Most of the world's nations are, like Canada, composed of diverse ethnic, cultural, linguistic and religious populations.

But too many are ruled by regimes which achieve political hegemony by fostering division and strife among their different communities.

They play favourites, rewarding some groups and ignoring or punishing others.

Their policies fuel domestic instability and conflict. Taken to the extreme, this can lead to civil war or even genocide.

Successful pluralist societies foster the equal participation of all people in political, economic, educational and socio-cultural life.

Pluralism allows individuals to retain their cultural, linguistic and religious heritage within a framework of shared citizenship.

It starts at the grassroots level, with healthy families and healthy neighbourhoods.

Children of different cultural backgrounds strike up friendships on playgrounds and sports fields, and their parents build relationships through community groups and business associations.

Preserving the ethno-cultural traditions that so enrich our society is the right of all individuals in the context of their families, religious congregations and cultural associations, and does not, in and of itself, detract in any way from our shared Canadian citizenship.

Hosting the Global Centre for Pluralism can only complement our efforts to advance the values of freedom, democracy, human rights and the rule of law, and make them the common destiny of all people everywhere.

I believe very strongly that Canada has much to share with other countries in their efforts to achieve and preserve harmony among diverse cultural groups.

This institution will serve the global community as an international centre of excellence for the study, practice and teaching of pluralism.

It will export the successful models of pluralism to other countries.

Canada's decision to support this new institution builds on the productive collaboration that Canada and the Aga Khan Development Network have enjoyed for over two decades.

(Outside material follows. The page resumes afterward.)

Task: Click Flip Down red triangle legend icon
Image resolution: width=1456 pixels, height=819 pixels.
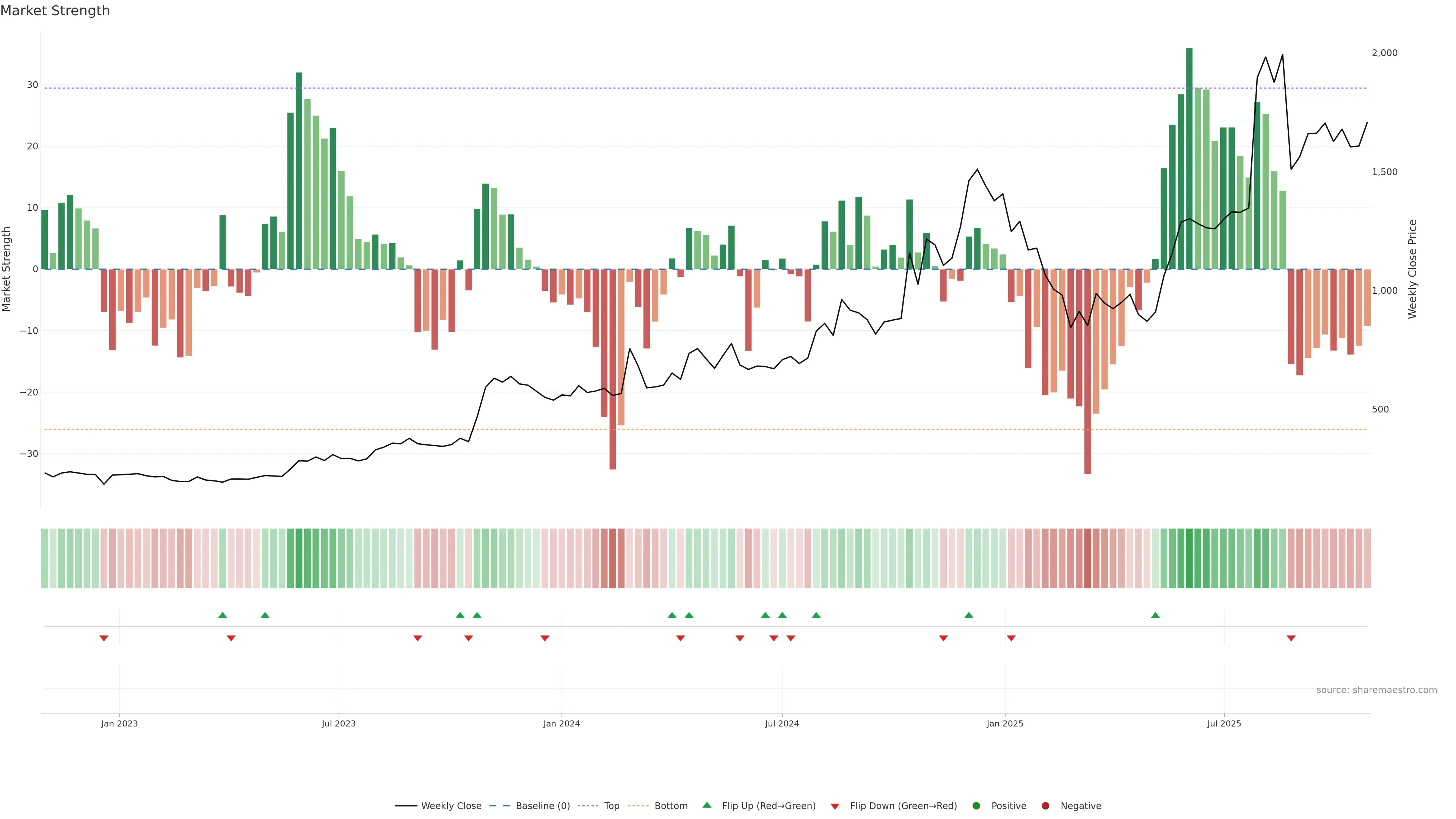Action: pyautogui.click(x=835, y=806)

We are working together on projects around the world, including in Afghanistan, where Canada is funding community-based, integrated rural development in four provinces.

The Global Centre for Pluralism will only deepen and enrich this partnership there and around the world.

And now it is my great honour to offer the podium to one of the world’s great philanthropists, a man who has dedicated his life to the promotion of peace, and who is a beacon of hope and good will toward all humanity. His Highness the Aga Khan.